One of the less glamorous aspects of artificial intelligence is that it often requires a large amount of processing power and therefore it often has a large energy footprint. Recent work done by researchers at UCL has determined a method of improving an AI’s energy efficiency.
Neural networks and machine learning are powerful tools, but the most impressive feats of artificial intelligence usually have a large energy cost associated with them. For example, when OpenAI taught a robotic hand to manipulate a Rubik’s cube, it was estimated that the feat required around 2.8 gigawatt-hours of electricity.
According to TechExplore, Researchers at UCL have designed a new method of generating artificial neural networks. The new method utilizes memristors to generate the network, which are around 1000 times more energy-efficient than networks created with traditional approaches. Memristors are devices that can recall the amount of electrical charge that last flowed through them, preserving that memory state after they have been shut off. This means that they can remember their state even if a device should lose power. Although memristors were first theorized about around 50 years ago, it wasn’t until 2008 that a real memristor was created.

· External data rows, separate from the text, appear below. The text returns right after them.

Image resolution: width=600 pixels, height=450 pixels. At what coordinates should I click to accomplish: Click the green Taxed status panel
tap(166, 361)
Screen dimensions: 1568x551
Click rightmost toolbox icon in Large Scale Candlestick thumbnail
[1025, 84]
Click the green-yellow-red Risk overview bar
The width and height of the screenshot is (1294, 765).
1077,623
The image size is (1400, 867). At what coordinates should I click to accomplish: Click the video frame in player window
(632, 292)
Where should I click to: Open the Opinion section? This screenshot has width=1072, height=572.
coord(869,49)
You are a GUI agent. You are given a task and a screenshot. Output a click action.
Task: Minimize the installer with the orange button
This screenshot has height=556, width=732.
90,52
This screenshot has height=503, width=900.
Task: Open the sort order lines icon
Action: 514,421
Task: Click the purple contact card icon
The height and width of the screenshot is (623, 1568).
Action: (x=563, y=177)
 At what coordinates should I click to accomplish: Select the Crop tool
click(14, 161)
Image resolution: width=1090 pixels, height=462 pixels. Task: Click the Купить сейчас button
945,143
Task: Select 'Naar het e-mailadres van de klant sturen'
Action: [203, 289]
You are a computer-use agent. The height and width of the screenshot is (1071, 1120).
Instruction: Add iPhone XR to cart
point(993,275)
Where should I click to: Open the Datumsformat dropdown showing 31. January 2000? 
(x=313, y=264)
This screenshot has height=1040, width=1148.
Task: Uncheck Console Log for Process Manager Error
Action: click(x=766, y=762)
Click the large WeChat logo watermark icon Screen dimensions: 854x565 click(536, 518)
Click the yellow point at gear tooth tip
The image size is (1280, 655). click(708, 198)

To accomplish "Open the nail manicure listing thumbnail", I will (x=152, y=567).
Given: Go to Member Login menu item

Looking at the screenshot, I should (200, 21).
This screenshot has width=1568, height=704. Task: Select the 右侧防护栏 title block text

Memristors are occasionally referred to as “neuromorphic” computing devices or “brain-inspired” devices. Memristors are similar to the building blocks the brain uses to process information and create memories. They are highly efficient compared to most modern computer systems. These memristor devices possess aspects of capacitors and resistors, and over the past decade or so they have been manufactured and used in a variety of memory devices. The UCL research teams hope that their research will help these devices be used to create AI systems within a few years.
Despite their increased energy efficiency, memristors are traditionally much less efficient than regular neural networks, but the UCL researchers found a way to increase the accuracy of memristors. The researchers found that when using many memristors, they could be split up into multiple sub-groups and then their calculations averaged together. The averaging of the calculations help flaws in the subgroups cancel each other out and the more relevant patterns found.
Dr. Adnan Mehonic and Ph.D. student Dovydas Joksas (both UCL Electronic and Electrical Engineering) and their co-authors tested this averaging approach across various memristor types and found that the technique seemed to improve accuracy in all of the different memristors tested, not just one or two of them. The accuracy improvements applied to all the groups that were tested, no matter the type of material the memristor was made out of.
According to Dr. Mehonic, as quoted by TechExplore:
“We hoped that there might be more generic approaches that improve not the device-level, but the system-level behavior, and we believe we found one. Our approach shows that, when it comes to memristors, several heads are better than one. Arranging the neural network into several smaller networks rather than one big network led to greater accuracy overall.”
The research team was excited to have taken a computer science technique and applied to memristors, also using a common error avoidance technique (averaging calculations) to increase the accuracy of memristive neural networks. Study co-author Professor Tony Kenyon of UCL Electronic & Electrical Engineering believes that memristors could “take a leading role” in creating more energy-sustainable edge computing devices and IoT devices.
Memristors are not only more energy-efficient than traditional neural network models, they can be easily included in a hand-held, mobile device. This is predicted to be of increasing importance in the near future as more data is created and transmitted all the time even though it is difficult to increase transmission capacity beyond a certain point. Memristors could help enable the transfer of large volumes of data at a fraction of the energy cost.